Controlli e liti

Ma le pretese del Fisco devono già riportare le prove a fondamento

Nella fase procedimentale l’onere probatorio tutela il diritto alla difesa del contribuente

IMAGOECONOMICA

di Dario Deotto e Luigi Lovecchio

Le nuove regole sullo specifico onere probatorio tributario (articolo 7, comma 5-bis, del Dlgs 546/1992) realizzano la piena osmosi tra prova procedimentale e quella processuale: ciò che fa prova nel processo deve fare prova anche nel procedimento e viceversa.

Sul Sole 24 ore del 12 settembre scorso abbiamo affermato che con la riforma del processo tributario è stato introdotto un concetto di prova “autoctono” nel diritto tributario, mutuandolo sì dall’articolo 2697 del Codice civile ma anche tenendo conto della peculiarità della materia. Ma si ritiene che si sia anche voluto stabilire che la prova tributaria non può essere confinata (solo) al campo del processo. La previsione dell’articolo 7, comma 5-bis («l’amministrazione prova in giudizio le violazioni contestate con l’atto impugnato») conferma l’inevitabile connessione tra la fase procedimentale e quella processuale anche per il tema della prova tributaria. E proprio in quest’ottica si condividono le osservazioni del professor Giuseppe Tinelli (sul Sole 24 Ore del 9 settembre), secondo cui le regole sull’onere della prova avrebbero potuto, meglio, essere inserite tra quelle procedimentali o, ancora più correttamente, nello Statuto del contribuente.

L’indicazione delle prove

A ogni modo, la nuova previsione del comma 5-bis dell’articolo 7 assume una notevole importanza. Spesso la giurisprudenza di legittimità ha infatti sostenuto che l’amministrazione non è tenuta a indicare nella motivazione dell’atto le prove a fondamento della pretesa, in quanto la motivazione attiene alla fase procedimentale mentre la prova solo a quella processuale. Tali conclusioni non possono però ritenersi corrette, perché l’elemento che ha dignità di prova nel processo non può che avere la medesima dignità nella fase procedimentale.

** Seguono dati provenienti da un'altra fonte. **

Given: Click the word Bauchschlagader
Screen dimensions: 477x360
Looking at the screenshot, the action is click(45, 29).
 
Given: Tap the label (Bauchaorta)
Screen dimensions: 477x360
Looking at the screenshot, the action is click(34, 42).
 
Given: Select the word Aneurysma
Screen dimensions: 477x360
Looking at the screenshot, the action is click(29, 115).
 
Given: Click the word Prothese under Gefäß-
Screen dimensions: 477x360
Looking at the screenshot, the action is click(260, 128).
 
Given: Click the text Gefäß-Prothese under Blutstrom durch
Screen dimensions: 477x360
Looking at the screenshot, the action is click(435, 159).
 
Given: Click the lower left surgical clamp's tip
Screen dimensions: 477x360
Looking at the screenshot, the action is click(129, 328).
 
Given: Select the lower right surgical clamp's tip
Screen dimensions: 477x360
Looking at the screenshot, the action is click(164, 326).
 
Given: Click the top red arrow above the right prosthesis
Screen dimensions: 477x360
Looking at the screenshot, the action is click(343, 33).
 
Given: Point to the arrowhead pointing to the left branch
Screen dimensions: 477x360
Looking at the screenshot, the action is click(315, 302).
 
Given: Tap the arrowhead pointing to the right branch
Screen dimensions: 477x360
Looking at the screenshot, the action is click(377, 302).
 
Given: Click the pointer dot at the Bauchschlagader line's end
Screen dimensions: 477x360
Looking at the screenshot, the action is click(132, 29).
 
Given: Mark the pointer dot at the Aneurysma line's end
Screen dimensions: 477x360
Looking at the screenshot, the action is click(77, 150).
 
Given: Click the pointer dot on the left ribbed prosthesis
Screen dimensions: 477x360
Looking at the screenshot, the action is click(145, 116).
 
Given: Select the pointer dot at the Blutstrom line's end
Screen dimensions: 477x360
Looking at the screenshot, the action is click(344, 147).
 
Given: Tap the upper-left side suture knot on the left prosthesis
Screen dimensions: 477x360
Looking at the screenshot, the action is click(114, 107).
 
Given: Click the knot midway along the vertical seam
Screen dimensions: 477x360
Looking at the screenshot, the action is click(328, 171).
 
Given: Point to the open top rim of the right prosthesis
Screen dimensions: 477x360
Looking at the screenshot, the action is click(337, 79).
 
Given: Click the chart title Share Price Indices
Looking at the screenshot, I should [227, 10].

La prova, infatti, entra nel percorso di motivazione dell’accertamento a pena di invalidità di quest’ultima, risultando un elemento necessario della medesima motivazione. D’altronde, già varie disposizioni di legge prevedono che nella motivazione degli avvisi di accertamento (come quelli Iva: articolo 56, comma 2, del Dpr 633/1972) debbano essere indicati, a pena di nullità, gli “elementi probatori”. E l’obbligo di indicare la prova della pretesa è stabilito anche negli atti di contestazione ex articolo 16 del Dlgs 472/97.

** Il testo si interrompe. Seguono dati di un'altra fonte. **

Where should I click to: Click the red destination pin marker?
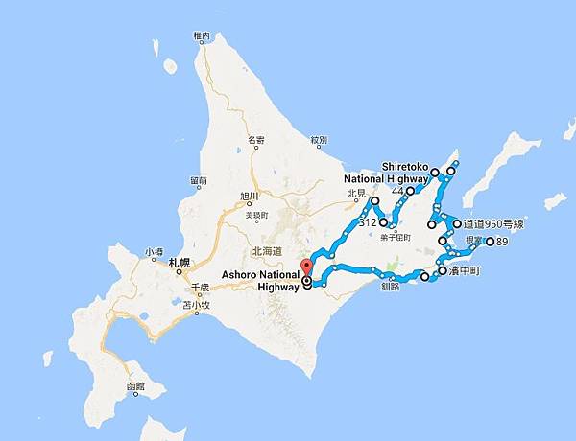[x=307, y=265]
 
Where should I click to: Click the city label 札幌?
[x=180, y=262]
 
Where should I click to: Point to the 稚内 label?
[x=201, y=36]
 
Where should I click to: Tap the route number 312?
[x=366, y=222]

È vero, in sostanza, che la motivazione agisce sul piano procedimentale e la prova su quello processuale. Ma tale distinzione non può essere considerata in termini assoluti: in ogni caso, la prova costituisce un elemento indefettibile della motivazione. Sicché la prova della sua pretesa l’amministrazione deve fornirla già nella fase procedimentale, indicandola nella motivazione dell’atto di imposizione a tutela del diritto di difesa del contribuente.